1

I am using BeautifulSoup to get data from a webpage. The webpage provides a date, which I see when I open the page in Firefox. However, when I view page source there is no date, just some javascript that generates the date. I see there are some related questions on here, I see references to ajax and json, I am just an amaeteur programmer though and remain confused here. Here is some of the HTML code which has the javascript code in it with the date I need.

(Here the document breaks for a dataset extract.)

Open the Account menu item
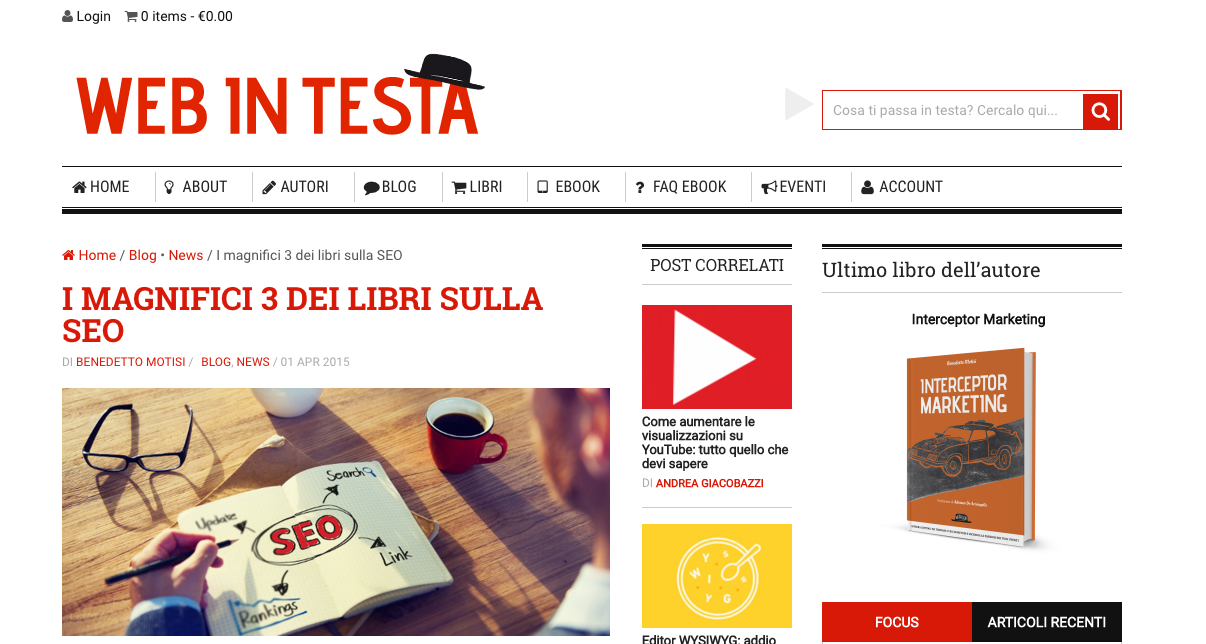The width and height of the screenshot is (1206, 644). click(x=901, y=187)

<div class="match-details">
  <p class="floatleft">
    BARCLAYS PREMIER LEAGUE 

    <span>
      <script type="text/javascript">
        (function(){
        var d = new Date(1345489200000);

        var year = d.getFullYear();
        var month = d.getMonth() + 1;
        var day = d.getDate();
        var minutes = d.getMinutes();
        var hours = d.getHours();                                        

        if (minutes < 10) { minutes = '0' + minutes; }
        var dmy = [day, month, year];
        var hm = [hours, minutes];
        if (SITE_EDITION == 'us/en') {
            var dmy = [month, day, year];    
        }
        var matches_local = dmy.join('/') + " " + hm.join(':'); 
        matches_local += "<span class='live-red'>*</span>";

        document.write(matches_local);
        })();                                                       
      </script>
    </span>

  </p>
</div>
entropy
  • 3,134
  • 20
  • 20
appleLover
  • 14,835
  • 9
  • 33
  • 50
  • So what is your question? – Burhan Khalid Mar 01 '13 at 20:25
  • Could you outdent the code a bit? There's no need for pushing it off the page... – Tim Pietzcker Mar 01 '13 at 20:28
  • @BurhanKhalid that code will output a date to the page when run in a browser. He wants to know how to get that programatically if he's screen-scraping with python – entropy Mar 01 '13 at 20:30
  • @TimPietzcker I edited it to fix indentation but we'd have to wait for people to review the edit and accept it – entropy Mar 01 '13 at 20:30
  • @appleLover as far as I know, without a full-fledged javascript engine like those that run in browsers this might not be possible to do. Have a look at http://phantomjs.org/ which provides a browser you can access programatically – entropy Mar 01 '13 at 20:32
  • 1
    Are you just trying to find the string `new Date(1345489200000);` and turn that into a Python `datetime` object? Or are you trying to read the page rendered by this JavaScript and extract a date from the resulting HTML? – abarnert Mar 01 '13 at 20:58
  • abarnert, that is exactly what I want to do, turn the string new Date(1345489200000); into a Python datetime object. At first I assumed those were useless numbers as I don't see a date inside of that. Even now I still don't see how to turn that into a date. – appleLover Mar 02 '13 at 01:32
  • i opened a new thread since it seems like i needed a better understanding of javascript, rather than using some crazy new library to solve this simple problem. problem solved here. http://stackoverflow.com/questions/15179738/parsing-javascript-date – appleLover Mar 02 '13 at 22:17

1 Answers1

2

BeautifulSoup is an HTML processing library. You need a HTML + Javascript processing library.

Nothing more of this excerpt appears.